--- START ---

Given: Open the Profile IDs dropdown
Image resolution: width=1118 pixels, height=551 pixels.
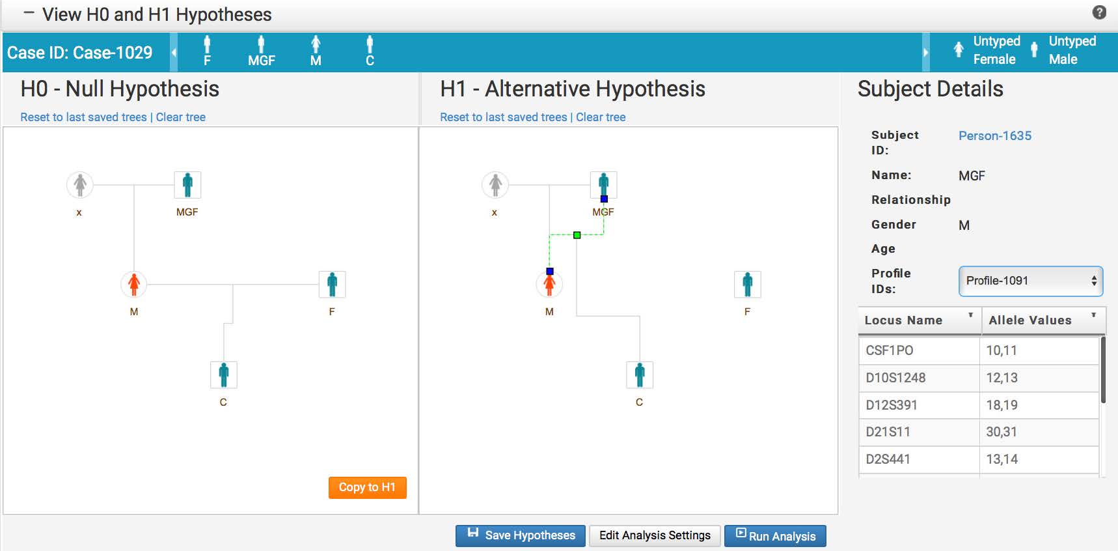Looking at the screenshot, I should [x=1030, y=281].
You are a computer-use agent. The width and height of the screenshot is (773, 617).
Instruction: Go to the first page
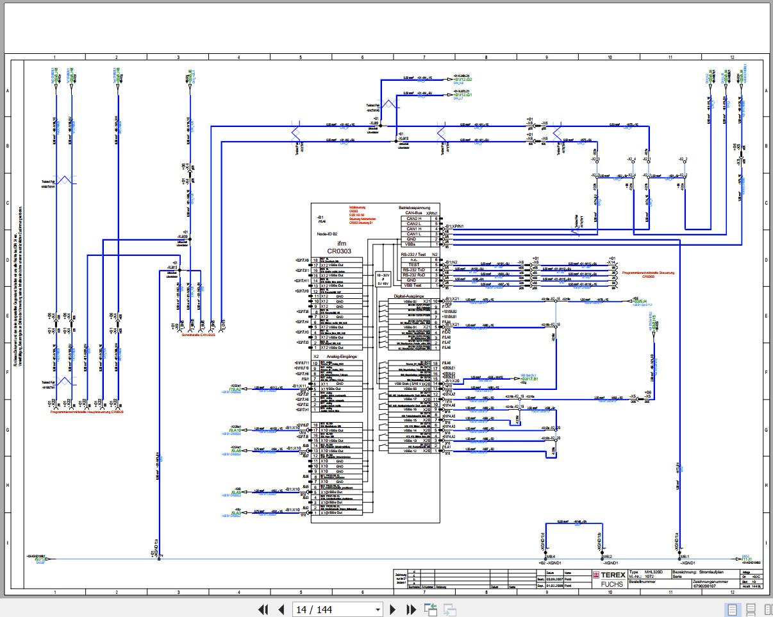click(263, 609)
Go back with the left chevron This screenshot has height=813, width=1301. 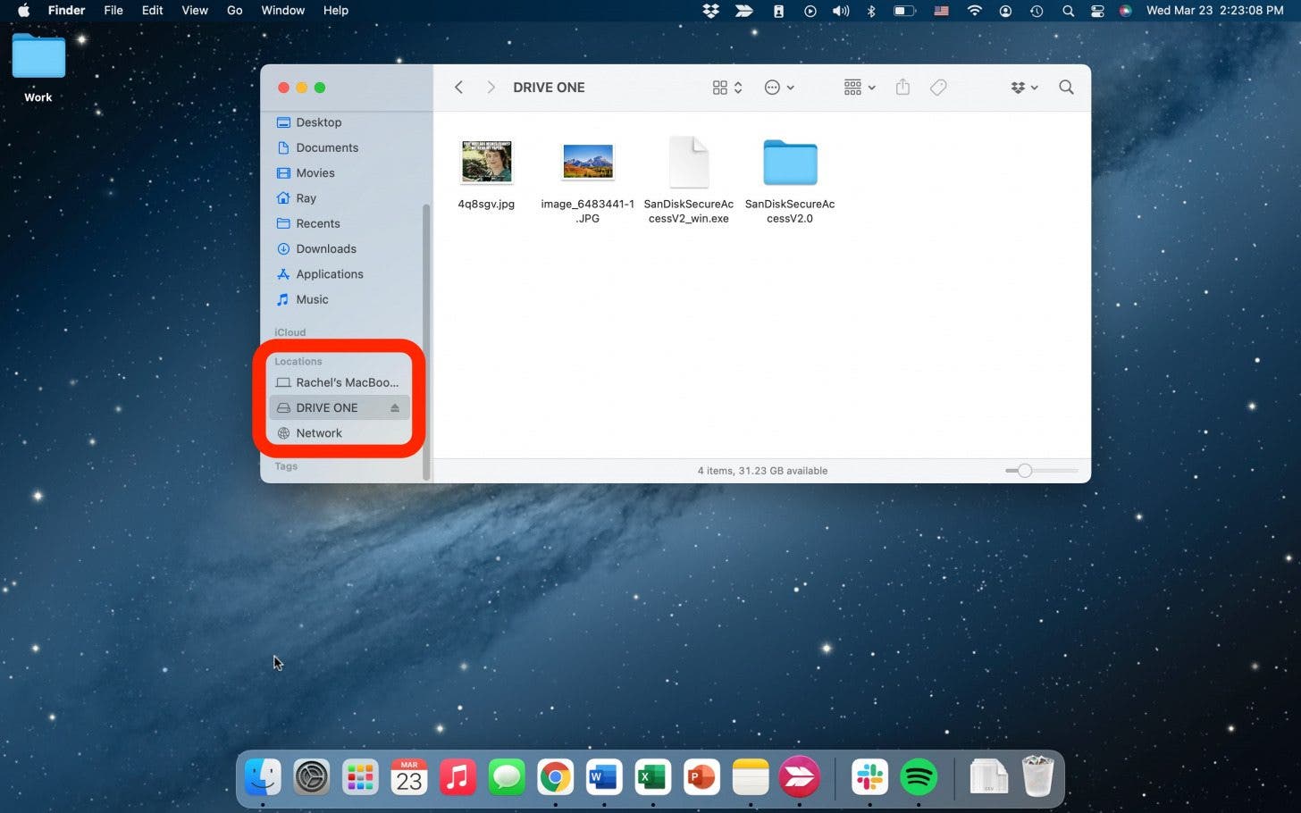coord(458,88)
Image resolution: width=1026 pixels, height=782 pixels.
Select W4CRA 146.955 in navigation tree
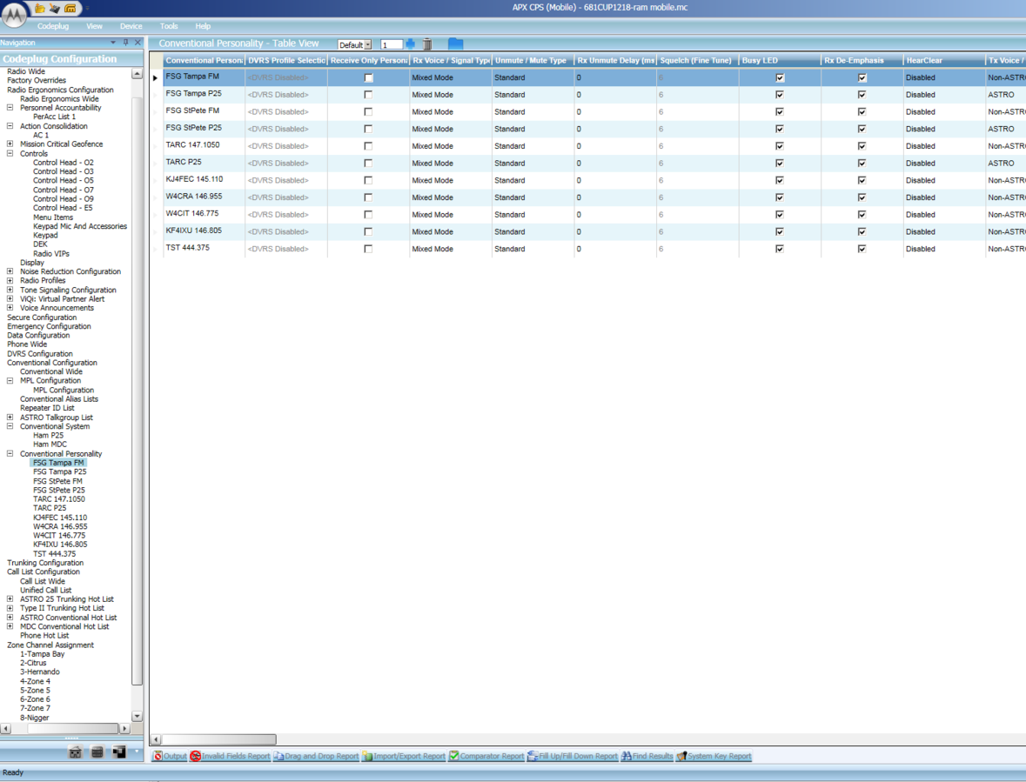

--- END ---

**WHAT NEEDS TO BE DONE:**
Take the line that contains "Image resolution: width=1026" and every line after it up to the end of the records above, and restate them exactly, without the pictures.

**OUTPUT OF THE TASK:**
Image resolution: width=1026 pixels, height=782 pixels.
Select W4CRA 146.955 in navigation tree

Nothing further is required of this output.